## Dataset content
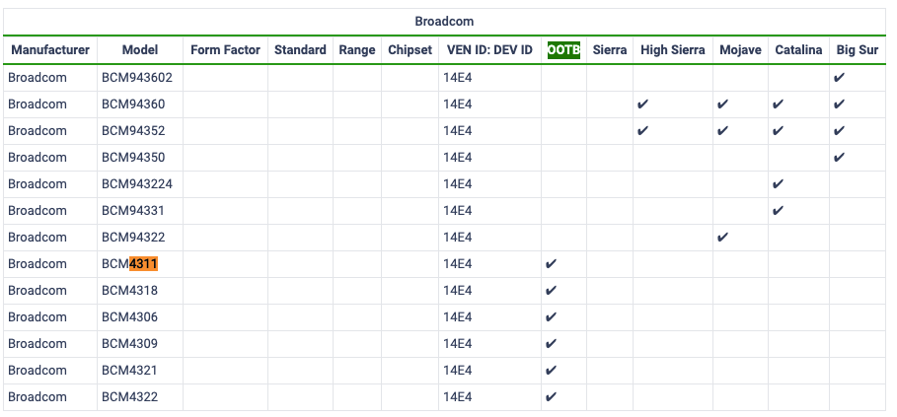Click the Mojave checkmark for BCM94322

click(x=722, y=238)
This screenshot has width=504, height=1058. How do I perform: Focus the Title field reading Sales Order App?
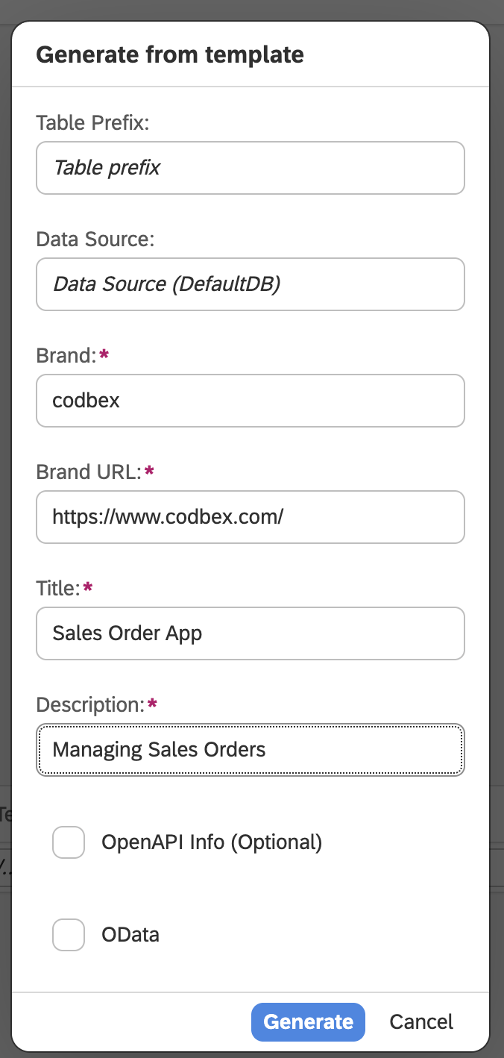251,633
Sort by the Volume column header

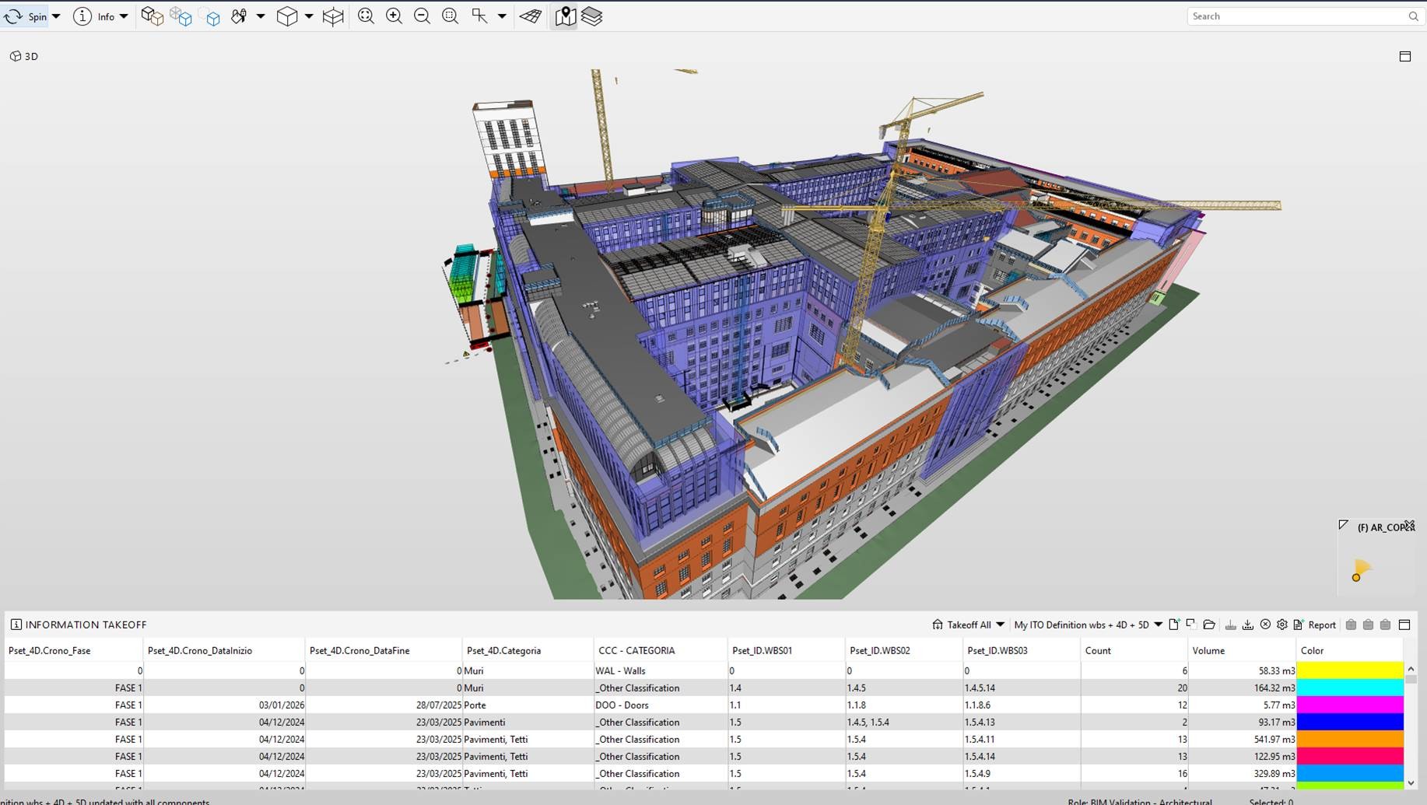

## What you should do
Please transcribe exactly the lines from the one containing "This screenshot has" through the last line of the records above, both included, and leave out every picture.

## Finished task
This screenshot has width=504, height=1058. How do I perform: Focus the Title field reading Sales Order App?
251,633
Sort by the Volume column header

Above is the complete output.